UN fudges Copenhagen Accord deadline
21.01.10 @ 10:23
BRUSSELS - As the European Union tussles over which carbon reduction figures to inscribe in the annexes of the controversial Copenhagen Accord produced in the dying hours of December's climate summit, the UN's climate change chief has warned that few countries, including the major emitters, have so far signed up with their own emission reduction plans.
Whether the European bloc signs up with a commitment of 20 percent, 25 percent or 30 percent CO2 cut, it is likely become one of the few powers that respond to the accord in time.
Yvo de Boer, the executive secretary of the UN Framework Convention on Climate Change, told reporters in Bonn on Wednesday (20 January) that just days away from a 31 January deadline, fewer than 20 countries out of 192 have submitted their targets for emissions reductions or, in the case of developing countries, the mitigation actions they intend to take.
As a result, Mr de Boer announced that the deadline has been lifted, saying that the date is "flexible."
"I see the accord as a living document that tracks actions that countries want to take," he said. "It's a soft deadline. Countries are not being asked to sign the accord to take on legally binding targets, only to indicate their intention."
In their attempts to sell the skeletal document, its authors had previously touted the end-of-January deadline as delivering the substantive element of the accord.
Rich countries were originally supposed to have inscribed their CO2 reduction targets in an annex to the accord by the end of this month, while developing countries were not strictly bound by this date.
But all talk of deadlines has now been abandoned.
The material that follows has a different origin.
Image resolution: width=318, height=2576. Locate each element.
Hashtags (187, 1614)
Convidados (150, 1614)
The Copenhagen Accord, drafted by Brazil, China, India, South Africa and the United States, is not legally binding, and does not commit countries to a successor to the Kyoto Protocol. It contains very little in the way of detail, although it does contain a goal of limiting average global temperature increase to no more than two degrees Celsius and proposes a $100 billion a year mix of private and public monies to be delivered to developing countries to pay for adaptation to climate change and to cover the costs of moving toward a low-carbon growth path.
The UN process only "took note" of the document, with even South Africa, one of the negotiators of the text, at the time describing it as being "not acceptable."
The EU for its part remains divided over whether to inscribe in the annex its existing commitment to a 20 percent cut in CO2 on 1990 levels by 2020 or move up unilaterally to a 30 percent cut. The EU has so far said it will move to a 30 percent cut if other powers make comparable offers. As it stands, the US is currently on track to offer a cut of 17 percent on 2005 levels, equivalent to a three to four percent cut on 1990 levels.
The UK, France, Germany, Belgium and Spain, currently holding the EU's six-month rotating presidency, all back a jump to 30 percent, while Italy and Poland remain dead set against such a move.
Italy and Poland fear the costs for domestic industry and households will be raised sharply without similar commitments by other powers.
As a compromise position, Belgium has suggested a move to a reduction pledge of 25 percent.